Bug #94881 slave replication lock wait timeout because of supremum record
Submitted: 3 Apr 4:37 Modified: 11 Apr 1:24
Reporter: Zhenghu Wen (OCA) Email Updates:
Status: Closed Impact on me:
None 
Category:MySQL Server: InnoDB storage engine Severity:S3 (Non-critical)
Version:5.7.20 OS:Any
Assigned to: CPU Architecture:Any
Tags: lock,supremum

[3 Apr 4:37] Zhenghu Wen
Description:
1. a table has a unique index(idx_a) and two record with idx_a value x,z。
x is the last record of page1, z is first record of page2,(page1,page2 is leaf page, and page2 next to page1)

2. z has been locked by trx1;

3. if we insert a record y (x < y < z) in trx2, this insert will report lock wait timeout. 

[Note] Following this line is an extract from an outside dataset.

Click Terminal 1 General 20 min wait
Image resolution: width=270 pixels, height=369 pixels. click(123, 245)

from the code we could see that: 
a. row_ins_sec_index_entry_low will check if y is exist, by using 
https://github.com/mysql/mysql-server/blob/5.7/storage/innobase/row/row0ins.cc#L3003
(gdb) bt
#0  btr_cur_search_to_nth_level (index=0x1a690d08, level=0, tuple=0x1a12c1b8, mode=PAGE_CUR_LE, latch_mode=514, cursor=0x7f18c367c900, 
    has_search_latch=0,
#1  0x000000000119ca36 in row_ins_sec_index_entry_low (flags=flags@entry=0, mode=mode@entry=2, index=index@entry=0x1a690d08, 

and it will get supremum record of page1.

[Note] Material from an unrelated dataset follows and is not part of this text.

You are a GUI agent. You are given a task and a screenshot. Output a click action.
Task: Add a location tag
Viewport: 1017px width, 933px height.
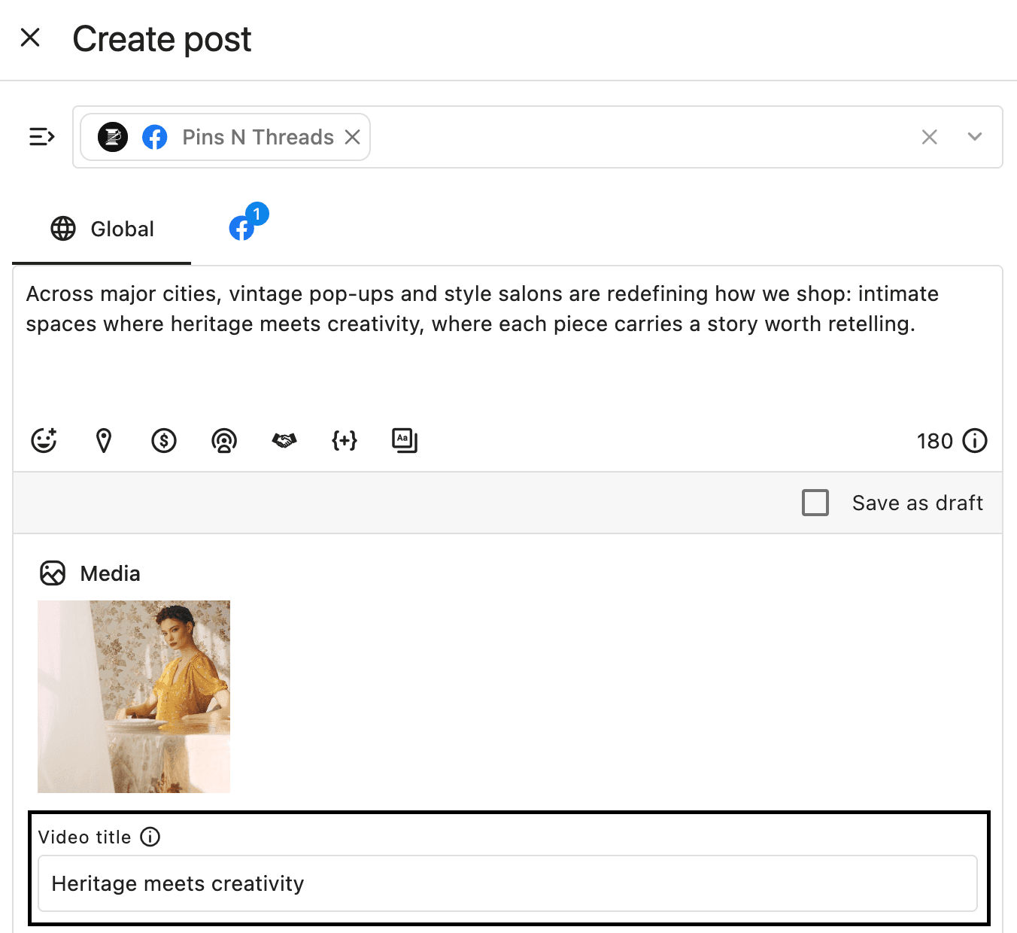coord(104,440)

b. if found supremum (and idx_a is unique index), it seem the judgment condition will satisfied
https://github.com/mysql/mysql-server/blob/5.7/storage/innobase/row/row0ins.cc#L3030 
---------------
	if (dict_index_is_unique(index)
	    && (cursor.low_match >= n_unique || cursor.up_match >= n_unique)) {
---------------

and goto unqiue check function row_ins_scan_sec_index_for_duplicate
https://github.com/mysql/mysql-server/blob/5.7/storage/innobase/row/row0ins.cc#L2038

it will try to get s lock of z, and timeout。

c. if in master , x and z is in the same page (will not go into row_ins_scan_sec_index_for_duplicate), then in slave is the condition below (x is the last record of page1, z is first record of page2), replication will break down.

How to repeat:
it is hard to repeat in test environment, as it depends on the record/index entry position in physical page.
[3 Apr 13:38] Sinisa Milivojevic
Hi,

Thank you for your bug report.

I truly do not see what is a bug here. You should know that INSERT command is setting insert intention and gap locks before it physically inserts the row. Hence, knowing that, the behaviour is expected.

However, the difference in behaviour on whether the gap is within the same InnoDB page or on different page is not well documented. Hence, I recommend that this gets documented properly in our Reference Manual.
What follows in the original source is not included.